By Ajay Shah, on April 26th, 2012
India and Pakistan are slowly reintegrating their economies, through trade and investment. Will we stop at sterile commercial transactions, or can there be more to the engagement of the two countries? Most of us in India think of Pakistan as a country with serious governance problems; we think that India has little to learn from Pakistan. A careful reading of history will surprise most of us.
One of the most important developments in the history of the Indian Constitution was the rise of the `basic structure’ doctrine, which
limits the extent to which a powerful political configuration can amend the Constitution. What is not widely known is the intellectual
links that led up to this. A judge of the Supreme Court of India created what was possibly the first constructive jurisprudential
connection between India and Pakistan: he imported the concept of basic structure into Indian jurisprudence from a decision of the
Supreme Court of Pakistan. This is not to say that the basic structure doctrine was not discussed before by myriad scholars and applied in other countries, but merely to celebrate an old acquaintance that not too many of us recall today.
The authors of the Constitution of India saw the necessity of having a mechanism for amending the Constitution: Art. 368 of the
Indian Constitution. However, one question that has time and again caught the attention of the Indian Supreme Court is the extent of this amending power. For example, can Parliament amend the Constitution and make India an autocracy? If not, then is there any implied restrictions to the power of amendment? And if such restictions do exist, what is the scope of judicial review of an amendment passed by a super majority of the elected representatives of the country?
There appear to be three critical milestones in India’s path to the basic structure doctrine.
Justice Mudholkar in the case of Sajjan Singh (AIR 1965 SC 845), for the first time (para 63) used the phrase `basic feature’ of the Constitution to argue that there are certain features of the Constitution that cannot be amended by the Parliament through its amending powers under Art. 368 of the Constitution. This judgment was a seperate concurrent opinion and not the majority view of the Court. Justice Mudholkar drew upon the Pakistan Supreme Court’s decision in Fazlul Quader Chowdhry v. Mohd Abdul Haque, 1963 PLC 486, which had used the basic structure doctrine already.

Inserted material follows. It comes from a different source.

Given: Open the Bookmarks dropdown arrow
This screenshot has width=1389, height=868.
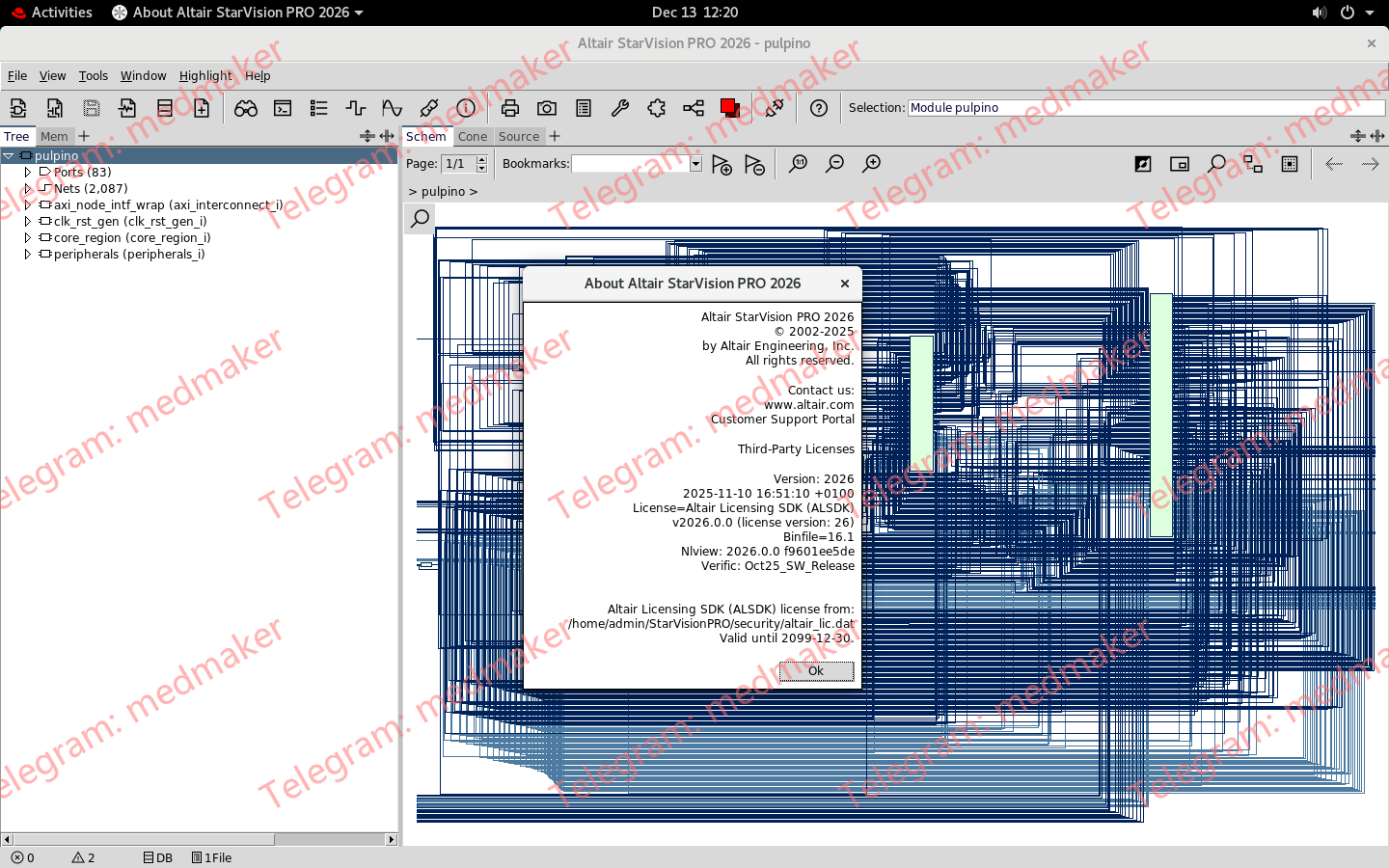Looking at the screenshot, I should pos(695,163).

The phrase `basic structure’ or `basic feature’ of the Indian Constitution has arisen in some decisions before Mudholkar, J. pointed it out in 1964. For example, in re: Beruberi Union case (AIR 1960 SC 845) and State of West Bengal v. Union Of India (AIR 1963 SC 1241) used the phrase but in a much looser sense and not squarely in the context of implied limitations to the amending power under Art. 368. It is, then, fair to say that Justice Mudholkar was the first important introduction of this concept into Indian jurisprudence.
The decision of Sajjan Singh came up for reconsideration by the Supreme Court in IC Golak Nath’s case (AIR 1967 SC 1643). Justice Wanchoo after opining in para 113 that `the power to amend includes the power to add any provision to the Constitution, to alter any provision and substitute any other provision in its place and to delete any provision’, went on to discuss in para 115 if there are any implied limitations on the power of amendment under Art. 368. In this context he referred to the doctrine of basic structure as was highlighted for the first time in India in the separate opinion of Justice Mudholkar. However, Justice Wanchoo ultimately opined that no limitations can be and should be implied upon the power of amendment under Art. 368 but did not go into the question as to whether Art. 368 can be used to repeal the present constitution and come up with a completely new one. Justice Wanchoo was however speaking only for himself and two other judges amongst the 11 who were on the bench. Finally, 6 judges held that Fundamental Rights cannot be taken away by an amendment while 5 judges held that Fundamental Rights can be taken away by an amendment. However, the line of argument taken up by Mudholkar and Wanchoo, that there are implied restrictions to the power to amendment under Art. 368, was still a fringe argument.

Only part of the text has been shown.